Structural engineers Halcrow Yolles said steel supported the building’s distinctive architecture while meeting multiple challenges, including providing a column-free space for the 700-square-metre third floor ballroom while transferring the loading to two floors and the podium roof above.
Steel also supported “a dazzling podium of interlocking volumes and cantilevered surfaces.” Halcrow Yolles said steel was the only material “versatile enough for the challenging geometrical configurations.”
Wellington Street in downtown Toronto was closed for the hoisting of this storey-deep steel truss during the construction of the Ritz-Carlton project in Toronto.
Steel also was the top choice for the crown of the tower. Halcrow Yolles said the “substantial and constant” wind load was one challenge that had to be addressed. Steel also was sufficiently light and modular to allow quick and safe erection.
The project team included Page + Steele/IBI Group Architects, contractor EllisDon and steel fabricator and detailer C_ore Metal Inc.
DIAMOND AND SCHMITT ARCHITECTS
Evergreen Brick Works, unique site conditions and achieving LEED Platinum necessitated the use of steel. The project won a CISC award of excellence in the green building category.
In the green building category, the award went to the Centre for Green Cities, Evergreen at the Brick Works in Toronto. The five-storey, LEED Platinum facility incorporates a visitor welcome centre, retail and amenity space, administrative offices and workspace for program partners.

Information shown:
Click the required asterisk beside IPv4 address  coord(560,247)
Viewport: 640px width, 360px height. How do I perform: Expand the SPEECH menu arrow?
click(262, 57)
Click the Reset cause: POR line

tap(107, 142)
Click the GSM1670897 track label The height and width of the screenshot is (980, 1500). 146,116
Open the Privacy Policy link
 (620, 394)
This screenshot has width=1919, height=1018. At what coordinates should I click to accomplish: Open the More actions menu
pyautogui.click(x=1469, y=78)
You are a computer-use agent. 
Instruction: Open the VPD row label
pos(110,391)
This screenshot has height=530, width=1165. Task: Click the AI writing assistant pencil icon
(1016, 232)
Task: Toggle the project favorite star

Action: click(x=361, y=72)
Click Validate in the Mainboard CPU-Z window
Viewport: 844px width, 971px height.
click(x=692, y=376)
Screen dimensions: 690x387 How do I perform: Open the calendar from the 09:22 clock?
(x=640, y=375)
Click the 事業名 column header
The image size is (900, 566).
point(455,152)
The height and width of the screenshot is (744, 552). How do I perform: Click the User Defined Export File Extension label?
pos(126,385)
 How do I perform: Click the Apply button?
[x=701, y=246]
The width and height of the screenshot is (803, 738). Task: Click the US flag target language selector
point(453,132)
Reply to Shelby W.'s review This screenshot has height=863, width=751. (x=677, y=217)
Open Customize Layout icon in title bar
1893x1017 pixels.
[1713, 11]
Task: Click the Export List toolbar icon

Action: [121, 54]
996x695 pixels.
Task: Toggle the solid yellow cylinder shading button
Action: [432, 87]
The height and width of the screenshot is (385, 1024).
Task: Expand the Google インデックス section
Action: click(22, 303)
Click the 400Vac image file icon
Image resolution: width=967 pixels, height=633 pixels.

Task directions: Please say whether each statement below agrees with the text on steel in Toronto buildings, answering yes or no and quoting the deciding words of the text exactly. (a) The third-floor ballroom measures 700 square meters. (b) The Centre for Green Cities facility has six stories. (c) C_ore Metal Inc. was the contractor on the project team.

Output for this task:
(a) Yes: "700-square-metre third floor ballroom"
(b) No: "The five-storey, LEED Platinum facility"
(c) No: "contractor EllisDon and steel fabricator and detailer C_ore Metal Inc."